The reactions of protein oxidation play a significant role in many biological processes, especially in diseases development. Therefore, it is important to understand, how the protein molecule behaves in the presence of oxidants. In the present work, photo-oxidation of phytohormone-binding plant protein (VrPhBP) was investigated using light and 3-carboxybenzophenone (3CB) as a sensitizer (one electron oxidant). The protein interacts with the sensitizer in the ground state forming a weak binding complex leading to the presence of bound and free 3CB in solution. The early events and transient species (such as radicals and radical ions) formed during irradiation were characterised by transient spectroscopy showing the formation of the sulphur radical cation Met>S center dot+ (stabilized by (SN)(+))and the tyrosyl radical TyrO(center dot) on VrPhBP. Thus the 3CB excited triplet state was quenched by the Met and Tyr residues and mostly by Met (based on the deconvoluted transient absorption spectra).The presence of a Tyr side chain in the vicinity of a Met residue results in intramolecular electron transfer from Tyr to the Met>S center dot+ radical cation, leading to regeneration of the thioether side chain and formation of TyrO(center dot). The presence of other side chains close to Met, such as Arg or Lys can induce the stabilization of Met>S center dot+ via the formation of two-centered three-electron bonded species (S therefore N)(+).

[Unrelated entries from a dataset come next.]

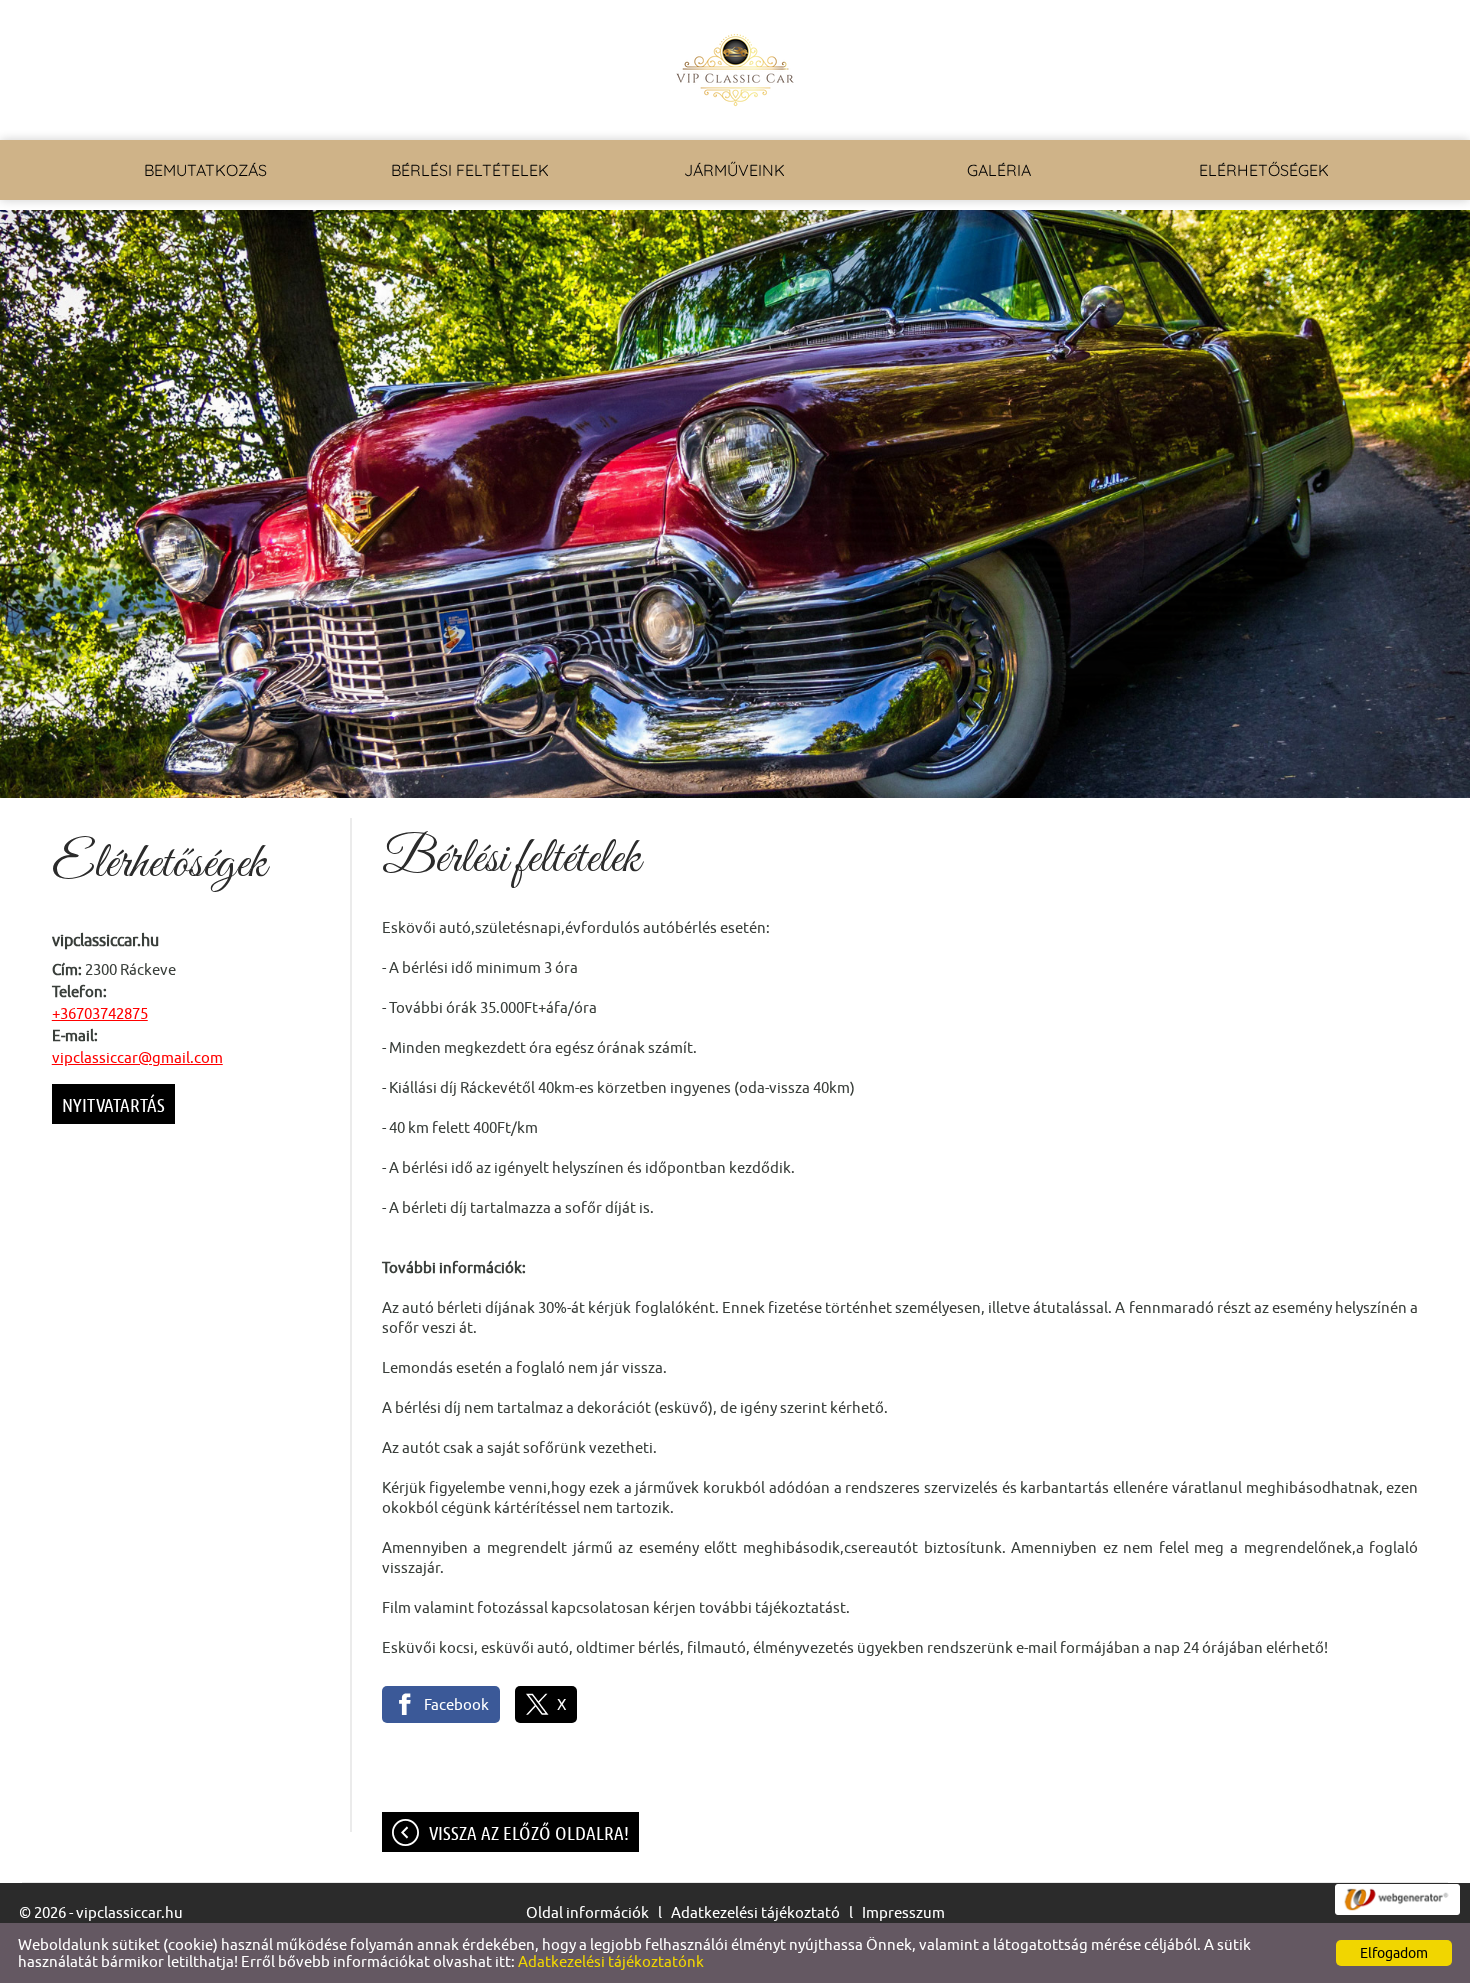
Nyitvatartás (113, 1105)
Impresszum (903, 1912)
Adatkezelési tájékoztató (755, 1912)
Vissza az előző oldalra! (529, 1833)
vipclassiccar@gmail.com (137, 1057)
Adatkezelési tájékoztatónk (611, 1961)
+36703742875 (100, 1013)
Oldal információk (587, 1912)
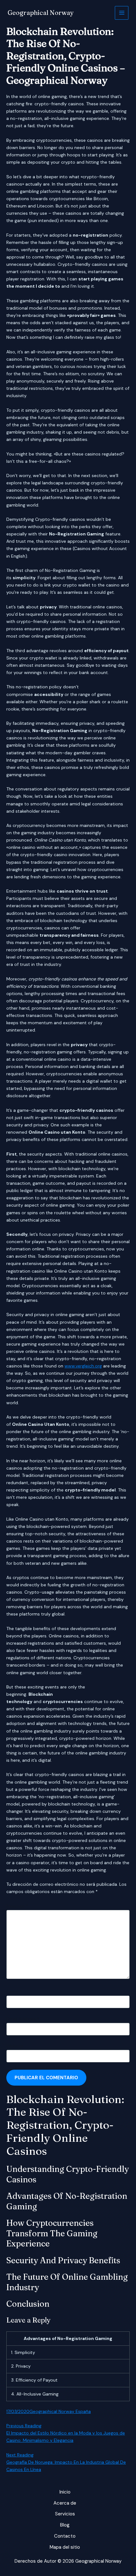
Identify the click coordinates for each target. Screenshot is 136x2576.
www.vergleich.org (83, 1366)
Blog (65, 2525)
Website (14, 2046)
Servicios (65, 2514)
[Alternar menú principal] (121, 13)
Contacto (65, 2536)
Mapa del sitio (65, 2547)
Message (17, 1906)
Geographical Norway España (60, 2411)
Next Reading (20, 2455)
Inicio (65, 2492)
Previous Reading (23, 2426)
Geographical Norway (41, 12)
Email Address (22, 2019)
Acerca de (64, 2503)
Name (14, 1992)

The transient species were additionally confirmed by stable product analysis. Based on SDS-PAGE, chromatography and mass spectrometry, the formation of methionine sulphoxide and Met-3CB adduct was identified together with di-Tyr cross links. On the basis of the experimental results the overall mechanism of VrPhBP photo oxidation, from its early events to the formation of stable products, is described. In addition, a good correlation between the mechanisms of photooxidation of model compounds such as Met derivatives and peptides and those for real biological systems is emphasized.

Automated summary

The study investigates the photo-oxidation process of VrPhBP using transient spectroscopy, revealing the quenching of the 3CB excited triplet state by Met and Tyr residues to form sulphur radical cation and tyrosyl radical. The presence of other side chains like Arg or Lys close to Met was found to stabilize the Met>S center dot+ through the formation of two-centered three-electron bonded species.